TRPV5 and TRPV6 channels are expressed in distal renal tubules and play important roles in the transcellular Ca²⁺ reabsorption in kidney. They are regulated by multiple intracellular factors including protein kinases A and C, membrane phospholipid PIP₂, protons, and divalent ions Ca²⁺ and Mg²⁺. Here, we report that fluid flow that generates shear force within the physiological range of distal tubular fluid flow activated TRPV5 and TRPV6 channels expressed in HEK cells. Flow-induced activation of channel activity was reversible and did not desensitize over 2min. Fluid flow stimulated TRPV5 and 6-mediated Ca²⁺ entry and increased intracellular Ca²⁺ concentration.
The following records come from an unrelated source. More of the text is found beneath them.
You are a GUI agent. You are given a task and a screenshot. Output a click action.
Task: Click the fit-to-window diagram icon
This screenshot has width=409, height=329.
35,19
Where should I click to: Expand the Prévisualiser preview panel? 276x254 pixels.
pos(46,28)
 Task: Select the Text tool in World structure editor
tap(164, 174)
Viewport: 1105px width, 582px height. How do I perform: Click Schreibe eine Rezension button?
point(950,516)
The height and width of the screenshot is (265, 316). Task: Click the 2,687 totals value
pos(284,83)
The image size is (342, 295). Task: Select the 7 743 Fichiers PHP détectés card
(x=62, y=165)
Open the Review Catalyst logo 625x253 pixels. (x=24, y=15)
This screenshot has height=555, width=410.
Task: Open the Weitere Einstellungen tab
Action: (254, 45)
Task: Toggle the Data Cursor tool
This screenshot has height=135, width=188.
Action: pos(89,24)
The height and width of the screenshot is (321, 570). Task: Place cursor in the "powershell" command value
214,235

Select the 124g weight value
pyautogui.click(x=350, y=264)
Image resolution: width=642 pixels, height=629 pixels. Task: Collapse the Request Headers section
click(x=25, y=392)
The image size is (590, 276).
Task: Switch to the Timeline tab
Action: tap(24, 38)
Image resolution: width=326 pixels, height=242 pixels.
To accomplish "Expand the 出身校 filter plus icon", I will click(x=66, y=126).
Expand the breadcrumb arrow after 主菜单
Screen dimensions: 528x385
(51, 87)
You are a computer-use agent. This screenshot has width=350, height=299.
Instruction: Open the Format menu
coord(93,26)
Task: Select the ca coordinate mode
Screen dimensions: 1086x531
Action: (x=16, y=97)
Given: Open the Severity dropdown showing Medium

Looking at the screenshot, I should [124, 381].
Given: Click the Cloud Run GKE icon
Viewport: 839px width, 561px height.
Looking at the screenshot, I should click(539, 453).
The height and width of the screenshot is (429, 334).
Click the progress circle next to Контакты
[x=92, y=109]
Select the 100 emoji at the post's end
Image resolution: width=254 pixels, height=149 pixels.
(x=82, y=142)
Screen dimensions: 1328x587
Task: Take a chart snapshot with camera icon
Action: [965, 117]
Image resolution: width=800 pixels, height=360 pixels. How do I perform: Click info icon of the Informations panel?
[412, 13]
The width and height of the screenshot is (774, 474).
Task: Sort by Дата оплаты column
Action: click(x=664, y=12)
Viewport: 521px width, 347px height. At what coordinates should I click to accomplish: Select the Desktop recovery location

N-glycosylation-deficient TRPV5 channel was relatively insensitive to fluid flow. In cells coexpressing TRPV5 (or TRPV6) and Slo1-encoded maxi-K channels, fluid flow induced membrane hyperpolarization, which could be prevented by the maxi-K blocker iberiotoxin or TRPV5 and 6 blocker La³⁺. In contrast, fluid flow did not cause membrane hyperpolarization in cells coexpressing ROMK1 and TRPV5 or 6 channel. These results reveal a new mechanism for the regulation of TRPV5 and TRPV6 channels. Activation of TRPV5 and TRPV6 by fluid flow may play a role in the regulation of flow-stimulated K⁺ secretion via maxi-K channels in distal renal tubules and in the mechanism of pathogenesis of thiazide-induced hypocalciuria.